What to produce | Of all the lines in the entries below, give again exactly those starting at the line containing "Instruction: Switch to the 数据5 sheet tab" and ending at the line containing "Given: Open the", both ends included, and no others.

Recorded data |

* * * * * * * * *

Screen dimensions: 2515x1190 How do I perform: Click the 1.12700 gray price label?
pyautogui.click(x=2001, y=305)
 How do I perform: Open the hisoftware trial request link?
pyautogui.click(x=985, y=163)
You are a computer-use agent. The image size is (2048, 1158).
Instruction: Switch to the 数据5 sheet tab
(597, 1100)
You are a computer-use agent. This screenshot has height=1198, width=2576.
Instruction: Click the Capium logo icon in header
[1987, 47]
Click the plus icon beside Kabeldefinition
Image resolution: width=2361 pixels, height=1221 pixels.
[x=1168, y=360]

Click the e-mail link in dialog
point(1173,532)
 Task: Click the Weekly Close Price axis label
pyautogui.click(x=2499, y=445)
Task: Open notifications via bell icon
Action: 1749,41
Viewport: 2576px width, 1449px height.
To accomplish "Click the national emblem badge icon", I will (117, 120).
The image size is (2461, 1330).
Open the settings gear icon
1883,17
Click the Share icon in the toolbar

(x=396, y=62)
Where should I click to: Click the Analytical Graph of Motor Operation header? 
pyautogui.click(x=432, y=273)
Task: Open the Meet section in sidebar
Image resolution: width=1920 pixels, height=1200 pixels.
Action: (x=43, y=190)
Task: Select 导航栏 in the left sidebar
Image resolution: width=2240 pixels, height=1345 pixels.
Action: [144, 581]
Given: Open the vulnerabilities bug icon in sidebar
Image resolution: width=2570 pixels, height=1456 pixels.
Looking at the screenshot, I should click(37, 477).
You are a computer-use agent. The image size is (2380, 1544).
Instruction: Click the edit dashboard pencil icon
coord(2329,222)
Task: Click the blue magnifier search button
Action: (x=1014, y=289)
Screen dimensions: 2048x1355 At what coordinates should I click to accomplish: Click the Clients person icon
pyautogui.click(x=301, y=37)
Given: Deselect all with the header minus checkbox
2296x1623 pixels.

* * * * * * * * *

Exercise solution |
Instruction: Switch to the 数据5 sheet tab
(597, 1100)
You are a computer-use agent. This screenshot has height=1198, width=2576.
Instruction: Click the Capium logo icon in header
[1987, 47]
Click the plus icon beside Kabeldefinition
Image resolution: width=2361 pixels, height=1221 pixels.
[x=1168, y=360]

Click the e-mail link in dialog
point(1173,532)
 Task: Click the Weekly Close Price axis label
pyautogui.click(x=2499, y=445)
Task: Open notifications via bell icon
Action: 1749,41
Viewport: 2576px width, 1449px height.
To accomplish "Click the national emblem badge icon", I will (117, 120).
The image size is (2461, 1330).
Open the settings gear icon
1883,17
Click the Share icon in the toolbar

(x=396, y=62)
Where should I click to: Click the Analytical Graph of Motor Operation header? 
pyautogui.click(x=432, y=273)
Task: Open the Meet section in sidebar
Image resolution: width=1920 pixels, height=1200 pixels.
Action: (x=43, y=190)
Task: Select 导航栏 in the left sidebar
Image resolution: width=2240 pixels, height=1345 pixels.
Action: [144, 581]
Given: Open the vulnerabilities bug icon in sidebar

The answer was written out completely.